In the midst of this confusing scene, there are 5 major political forces in the country. The current governing party is the Awami League (AL), which is center/center-left. The Bangladesh Nationalist Party (BNP) and its allies form the right-of-center to conservative grouping in Bangladesh.The extreme right or left, while not supported by a large fraction of the populace, are typified by having very dedicated followers. To the left are the pro-Soviet Bangladesh Communist Party, factions of the Jatiyo Samajtantrik Dal, and other socialist groups advocating revolutionary change. To the right is a group of Islamist parties, including Jamaat e Islami and Islami Oikyo Jote, who calls for an increased role for Islam in public life.
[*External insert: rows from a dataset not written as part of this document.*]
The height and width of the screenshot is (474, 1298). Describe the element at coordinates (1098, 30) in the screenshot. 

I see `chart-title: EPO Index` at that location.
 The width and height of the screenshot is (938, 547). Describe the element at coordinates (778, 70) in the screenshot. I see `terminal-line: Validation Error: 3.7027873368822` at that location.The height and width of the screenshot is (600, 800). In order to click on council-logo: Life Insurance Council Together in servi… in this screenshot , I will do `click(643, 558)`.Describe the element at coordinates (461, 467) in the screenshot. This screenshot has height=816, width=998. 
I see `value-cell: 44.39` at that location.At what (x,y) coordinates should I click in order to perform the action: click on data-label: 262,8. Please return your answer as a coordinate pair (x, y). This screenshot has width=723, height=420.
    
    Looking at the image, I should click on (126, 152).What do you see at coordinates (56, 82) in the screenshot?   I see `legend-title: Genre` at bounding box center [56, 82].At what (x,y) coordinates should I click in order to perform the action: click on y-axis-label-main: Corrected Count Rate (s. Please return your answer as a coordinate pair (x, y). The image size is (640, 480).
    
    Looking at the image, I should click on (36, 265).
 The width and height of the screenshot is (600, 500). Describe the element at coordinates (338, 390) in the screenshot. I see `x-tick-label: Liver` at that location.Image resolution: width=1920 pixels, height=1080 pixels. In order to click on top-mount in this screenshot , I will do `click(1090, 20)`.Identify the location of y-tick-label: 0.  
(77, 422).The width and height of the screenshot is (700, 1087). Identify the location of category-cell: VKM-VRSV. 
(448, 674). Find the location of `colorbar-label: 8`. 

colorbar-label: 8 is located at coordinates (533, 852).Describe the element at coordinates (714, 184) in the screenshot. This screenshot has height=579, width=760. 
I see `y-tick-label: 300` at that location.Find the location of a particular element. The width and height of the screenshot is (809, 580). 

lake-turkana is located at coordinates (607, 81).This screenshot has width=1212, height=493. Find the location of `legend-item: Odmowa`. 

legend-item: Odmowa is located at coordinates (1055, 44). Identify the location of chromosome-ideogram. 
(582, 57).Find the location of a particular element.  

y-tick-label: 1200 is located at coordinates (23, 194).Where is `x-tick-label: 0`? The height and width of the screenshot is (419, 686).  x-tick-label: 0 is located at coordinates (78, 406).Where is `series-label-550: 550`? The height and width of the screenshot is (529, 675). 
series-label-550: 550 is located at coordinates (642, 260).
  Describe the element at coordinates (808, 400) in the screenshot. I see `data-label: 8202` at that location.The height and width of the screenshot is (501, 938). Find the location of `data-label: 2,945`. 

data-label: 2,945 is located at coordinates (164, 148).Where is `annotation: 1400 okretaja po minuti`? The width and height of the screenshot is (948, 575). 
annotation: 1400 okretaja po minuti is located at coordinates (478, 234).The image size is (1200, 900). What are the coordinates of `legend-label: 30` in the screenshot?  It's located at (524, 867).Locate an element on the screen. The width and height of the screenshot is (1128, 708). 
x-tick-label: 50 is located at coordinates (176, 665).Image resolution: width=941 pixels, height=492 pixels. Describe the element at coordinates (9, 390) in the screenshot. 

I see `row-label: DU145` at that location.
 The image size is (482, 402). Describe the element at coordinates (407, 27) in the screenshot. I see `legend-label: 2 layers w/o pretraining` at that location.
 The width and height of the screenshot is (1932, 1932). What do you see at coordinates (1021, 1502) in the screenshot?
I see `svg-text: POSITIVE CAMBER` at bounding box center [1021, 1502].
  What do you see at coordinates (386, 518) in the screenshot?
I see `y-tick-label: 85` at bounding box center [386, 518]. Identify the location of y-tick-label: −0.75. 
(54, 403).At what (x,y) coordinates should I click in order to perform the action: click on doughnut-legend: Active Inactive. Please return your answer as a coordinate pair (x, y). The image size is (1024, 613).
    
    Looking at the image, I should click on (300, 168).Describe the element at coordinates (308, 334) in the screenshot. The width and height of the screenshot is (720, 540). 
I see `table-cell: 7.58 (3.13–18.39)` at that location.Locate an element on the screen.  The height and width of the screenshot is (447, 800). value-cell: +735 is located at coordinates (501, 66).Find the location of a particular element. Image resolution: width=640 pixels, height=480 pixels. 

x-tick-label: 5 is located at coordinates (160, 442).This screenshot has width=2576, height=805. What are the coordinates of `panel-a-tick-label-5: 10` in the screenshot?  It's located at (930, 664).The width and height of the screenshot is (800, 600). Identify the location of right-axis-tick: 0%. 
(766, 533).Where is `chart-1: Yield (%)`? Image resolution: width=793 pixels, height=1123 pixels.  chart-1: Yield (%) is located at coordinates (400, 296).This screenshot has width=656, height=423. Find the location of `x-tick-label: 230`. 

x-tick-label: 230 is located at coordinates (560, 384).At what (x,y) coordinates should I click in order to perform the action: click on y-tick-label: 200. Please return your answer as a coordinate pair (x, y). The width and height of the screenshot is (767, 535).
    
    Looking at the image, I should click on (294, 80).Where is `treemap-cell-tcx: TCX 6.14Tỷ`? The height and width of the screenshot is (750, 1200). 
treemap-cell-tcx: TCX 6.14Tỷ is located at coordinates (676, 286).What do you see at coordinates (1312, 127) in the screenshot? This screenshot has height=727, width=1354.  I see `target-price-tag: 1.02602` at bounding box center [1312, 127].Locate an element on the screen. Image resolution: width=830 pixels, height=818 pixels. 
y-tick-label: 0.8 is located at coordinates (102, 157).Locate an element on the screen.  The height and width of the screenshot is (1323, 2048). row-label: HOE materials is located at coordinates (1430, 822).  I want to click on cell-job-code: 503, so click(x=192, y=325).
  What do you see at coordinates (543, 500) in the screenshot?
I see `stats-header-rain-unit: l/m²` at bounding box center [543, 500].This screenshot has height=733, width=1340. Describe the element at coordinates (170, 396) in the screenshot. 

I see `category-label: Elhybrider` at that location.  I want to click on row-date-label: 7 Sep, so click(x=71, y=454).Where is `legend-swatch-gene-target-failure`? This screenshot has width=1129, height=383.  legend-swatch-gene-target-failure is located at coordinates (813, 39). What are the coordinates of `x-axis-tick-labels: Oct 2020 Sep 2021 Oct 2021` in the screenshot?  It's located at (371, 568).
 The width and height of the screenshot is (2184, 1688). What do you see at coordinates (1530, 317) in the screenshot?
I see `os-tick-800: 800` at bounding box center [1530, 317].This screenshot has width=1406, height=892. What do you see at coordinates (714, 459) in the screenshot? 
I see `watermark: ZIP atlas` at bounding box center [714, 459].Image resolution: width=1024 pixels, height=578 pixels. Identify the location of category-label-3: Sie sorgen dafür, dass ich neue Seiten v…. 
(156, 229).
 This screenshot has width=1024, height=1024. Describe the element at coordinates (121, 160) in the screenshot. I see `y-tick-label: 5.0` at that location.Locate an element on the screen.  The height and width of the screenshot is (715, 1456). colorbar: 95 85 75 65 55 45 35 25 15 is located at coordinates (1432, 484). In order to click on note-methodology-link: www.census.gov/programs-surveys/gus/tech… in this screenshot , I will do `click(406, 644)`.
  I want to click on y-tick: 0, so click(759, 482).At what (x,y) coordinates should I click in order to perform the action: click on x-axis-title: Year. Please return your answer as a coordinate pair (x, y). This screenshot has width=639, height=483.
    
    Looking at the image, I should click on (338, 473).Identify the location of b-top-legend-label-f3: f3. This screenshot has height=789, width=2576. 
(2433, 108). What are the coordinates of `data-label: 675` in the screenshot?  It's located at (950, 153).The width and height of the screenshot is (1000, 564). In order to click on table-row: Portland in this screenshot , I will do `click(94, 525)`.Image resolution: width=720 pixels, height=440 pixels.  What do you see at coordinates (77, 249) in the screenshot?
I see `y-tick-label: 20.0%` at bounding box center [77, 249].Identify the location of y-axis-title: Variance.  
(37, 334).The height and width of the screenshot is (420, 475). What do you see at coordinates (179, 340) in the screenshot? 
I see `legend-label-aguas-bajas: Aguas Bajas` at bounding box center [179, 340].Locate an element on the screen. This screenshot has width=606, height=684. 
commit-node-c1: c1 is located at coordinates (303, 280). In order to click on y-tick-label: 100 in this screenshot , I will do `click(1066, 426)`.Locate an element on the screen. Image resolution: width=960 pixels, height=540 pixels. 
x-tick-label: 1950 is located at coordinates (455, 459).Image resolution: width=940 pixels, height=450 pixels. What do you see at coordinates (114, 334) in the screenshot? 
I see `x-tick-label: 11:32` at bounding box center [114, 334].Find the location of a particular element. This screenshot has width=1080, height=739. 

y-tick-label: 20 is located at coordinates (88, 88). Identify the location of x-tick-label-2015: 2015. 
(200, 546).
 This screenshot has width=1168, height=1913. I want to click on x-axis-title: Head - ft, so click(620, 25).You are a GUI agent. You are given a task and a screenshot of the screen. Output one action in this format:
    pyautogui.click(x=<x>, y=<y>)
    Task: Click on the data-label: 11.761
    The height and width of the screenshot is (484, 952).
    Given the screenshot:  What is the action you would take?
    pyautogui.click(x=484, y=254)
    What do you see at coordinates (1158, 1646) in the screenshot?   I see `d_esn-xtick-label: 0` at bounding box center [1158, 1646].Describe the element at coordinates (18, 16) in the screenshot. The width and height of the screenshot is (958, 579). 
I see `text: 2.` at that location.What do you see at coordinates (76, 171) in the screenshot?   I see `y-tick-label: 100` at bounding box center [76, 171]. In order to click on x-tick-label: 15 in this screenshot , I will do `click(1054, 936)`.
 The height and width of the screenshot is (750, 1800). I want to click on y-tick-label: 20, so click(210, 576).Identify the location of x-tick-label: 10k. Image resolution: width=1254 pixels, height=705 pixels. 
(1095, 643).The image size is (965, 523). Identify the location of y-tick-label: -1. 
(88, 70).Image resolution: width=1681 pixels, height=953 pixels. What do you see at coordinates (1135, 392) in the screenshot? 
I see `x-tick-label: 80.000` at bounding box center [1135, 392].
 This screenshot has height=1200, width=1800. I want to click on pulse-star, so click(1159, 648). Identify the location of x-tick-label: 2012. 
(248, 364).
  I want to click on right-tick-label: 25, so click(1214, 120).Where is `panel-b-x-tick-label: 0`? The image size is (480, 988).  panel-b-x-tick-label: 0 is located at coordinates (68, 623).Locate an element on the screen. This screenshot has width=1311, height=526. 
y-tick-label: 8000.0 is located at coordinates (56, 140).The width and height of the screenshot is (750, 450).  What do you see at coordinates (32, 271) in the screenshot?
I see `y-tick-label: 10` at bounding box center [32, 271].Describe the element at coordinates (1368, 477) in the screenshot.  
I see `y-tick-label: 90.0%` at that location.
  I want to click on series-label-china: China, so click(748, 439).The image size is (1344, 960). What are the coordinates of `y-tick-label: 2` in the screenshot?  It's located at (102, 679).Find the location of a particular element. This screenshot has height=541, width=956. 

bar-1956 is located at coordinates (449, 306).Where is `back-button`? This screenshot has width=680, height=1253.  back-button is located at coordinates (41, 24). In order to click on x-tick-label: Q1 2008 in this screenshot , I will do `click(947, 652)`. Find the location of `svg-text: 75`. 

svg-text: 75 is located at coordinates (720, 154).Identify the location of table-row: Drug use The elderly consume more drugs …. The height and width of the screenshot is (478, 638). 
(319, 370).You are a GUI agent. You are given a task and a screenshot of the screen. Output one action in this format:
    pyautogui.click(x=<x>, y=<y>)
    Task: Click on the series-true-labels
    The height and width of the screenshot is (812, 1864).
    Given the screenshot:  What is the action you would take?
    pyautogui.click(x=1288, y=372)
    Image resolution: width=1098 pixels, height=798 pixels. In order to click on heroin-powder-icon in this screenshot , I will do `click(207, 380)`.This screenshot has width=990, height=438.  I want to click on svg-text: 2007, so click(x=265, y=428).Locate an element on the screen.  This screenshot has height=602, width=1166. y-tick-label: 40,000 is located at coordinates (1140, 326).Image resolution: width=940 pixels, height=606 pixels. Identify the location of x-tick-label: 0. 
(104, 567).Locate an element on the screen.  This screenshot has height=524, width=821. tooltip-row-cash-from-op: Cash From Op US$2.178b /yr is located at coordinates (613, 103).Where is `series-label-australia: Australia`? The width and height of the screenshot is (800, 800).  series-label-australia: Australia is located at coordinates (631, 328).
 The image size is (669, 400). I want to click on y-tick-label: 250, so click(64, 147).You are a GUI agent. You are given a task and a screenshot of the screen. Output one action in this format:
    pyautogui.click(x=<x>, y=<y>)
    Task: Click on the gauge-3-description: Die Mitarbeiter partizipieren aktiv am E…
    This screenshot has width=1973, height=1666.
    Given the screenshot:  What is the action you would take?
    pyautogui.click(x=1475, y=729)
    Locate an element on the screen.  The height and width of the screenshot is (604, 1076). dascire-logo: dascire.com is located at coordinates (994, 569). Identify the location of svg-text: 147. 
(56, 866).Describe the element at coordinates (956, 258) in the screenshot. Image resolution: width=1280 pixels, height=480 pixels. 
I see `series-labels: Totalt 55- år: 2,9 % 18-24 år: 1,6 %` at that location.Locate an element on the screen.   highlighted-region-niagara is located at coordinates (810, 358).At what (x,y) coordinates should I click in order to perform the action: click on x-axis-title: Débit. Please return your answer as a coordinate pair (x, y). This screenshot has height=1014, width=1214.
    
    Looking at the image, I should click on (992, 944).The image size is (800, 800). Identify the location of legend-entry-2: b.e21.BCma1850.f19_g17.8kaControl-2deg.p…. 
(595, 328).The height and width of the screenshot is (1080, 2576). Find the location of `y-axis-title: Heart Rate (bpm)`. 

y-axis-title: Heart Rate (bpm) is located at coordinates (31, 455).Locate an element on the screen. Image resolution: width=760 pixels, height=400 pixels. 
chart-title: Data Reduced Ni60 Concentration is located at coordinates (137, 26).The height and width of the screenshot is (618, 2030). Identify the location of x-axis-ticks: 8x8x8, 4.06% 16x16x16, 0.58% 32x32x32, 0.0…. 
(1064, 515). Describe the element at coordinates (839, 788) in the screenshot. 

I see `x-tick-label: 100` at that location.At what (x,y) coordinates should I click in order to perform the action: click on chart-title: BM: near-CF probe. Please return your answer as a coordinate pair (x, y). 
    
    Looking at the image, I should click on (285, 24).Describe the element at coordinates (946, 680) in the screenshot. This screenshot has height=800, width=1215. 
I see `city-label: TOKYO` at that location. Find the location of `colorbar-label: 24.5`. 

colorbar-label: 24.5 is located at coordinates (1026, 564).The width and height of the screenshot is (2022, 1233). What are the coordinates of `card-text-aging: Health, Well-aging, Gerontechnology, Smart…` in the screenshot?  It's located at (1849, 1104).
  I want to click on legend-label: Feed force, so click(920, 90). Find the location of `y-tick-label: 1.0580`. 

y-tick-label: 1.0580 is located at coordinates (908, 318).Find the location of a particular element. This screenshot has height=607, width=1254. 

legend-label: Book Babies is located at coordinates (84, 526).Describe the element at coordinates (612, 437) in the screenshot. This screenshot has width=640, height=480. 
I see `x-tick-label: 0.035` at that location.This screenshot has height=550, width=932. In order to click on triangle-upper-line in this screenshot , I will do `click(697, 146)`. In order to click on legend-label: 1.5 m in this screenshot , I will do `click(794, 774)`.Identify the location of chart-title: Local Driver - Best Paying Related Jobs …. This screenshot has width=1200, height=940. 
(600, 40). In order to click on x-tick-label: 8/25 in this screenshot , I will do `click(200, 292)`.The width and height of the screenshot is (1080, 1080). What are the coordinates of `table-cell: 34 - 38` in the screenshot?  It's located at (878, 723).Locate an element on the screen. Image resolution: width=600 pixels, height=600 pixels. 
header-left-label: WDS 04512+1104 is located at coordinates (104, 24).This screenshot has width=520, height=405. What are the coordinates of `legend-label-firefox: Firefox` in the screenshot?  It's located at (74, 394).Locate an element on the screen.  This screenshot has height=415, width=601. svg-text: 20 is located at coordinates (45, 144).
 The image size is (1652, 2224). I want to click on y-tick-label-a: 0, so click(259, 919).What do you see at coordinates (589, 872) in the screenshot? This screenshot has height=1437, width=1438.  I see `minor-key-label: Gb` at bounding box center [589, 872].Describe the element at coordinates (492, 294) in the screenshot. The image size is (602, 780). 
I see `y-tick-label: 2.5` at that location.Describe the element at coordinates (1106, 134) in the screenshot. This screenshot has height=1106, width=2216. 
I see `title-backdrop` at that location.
The fifth major party is the party founded by ex-military ruler General Ershad, the Jatiyo Party (JP) is ideologically not too different from the AL or the BNP but operates independently.
There is a singular lack of tolerance in the political system where the major opposition parties are often at violent loggerheads. While Bangladesh is a parliamentary democracy with reasonably free and fair elections, opposition to government policies is often displayed through violent demonstrations and enforced strikes (hartals). This is irrespective of which party is in power. In recent years the major opposition parties have boycotted parliamentary sessions.
Trade-unions and student wings mirror the political inclinations of the parent parties. Activities are more confrontational than positive. While real students often led the major political movements in Bangladesh including the Language Movement and the drive towards independence, student politics today is more dictated by non-students used as political fodder by there elder paymasters – including extortion, land-grabbing, attacking the media and violently opposing dissenting views
The party in power usually takes advantage of state resources to suppress opposition activities. Opposition to ruling government policies are often portrayed as anti-state treasonable activities and the state police machinery is used to make politically motivated arrests and repression of opposition members.
Local representative government is not well developed in many rural areas, but holds great potential. The local government, or Union Parishads, hold elections for their chair and membership. Each Union Parishad covers between 15 to 20 villages, encompassing around 25,000 people. In many cases, the Union Parishads have been unable to challenge the domination of central government, and are not democratically accountable.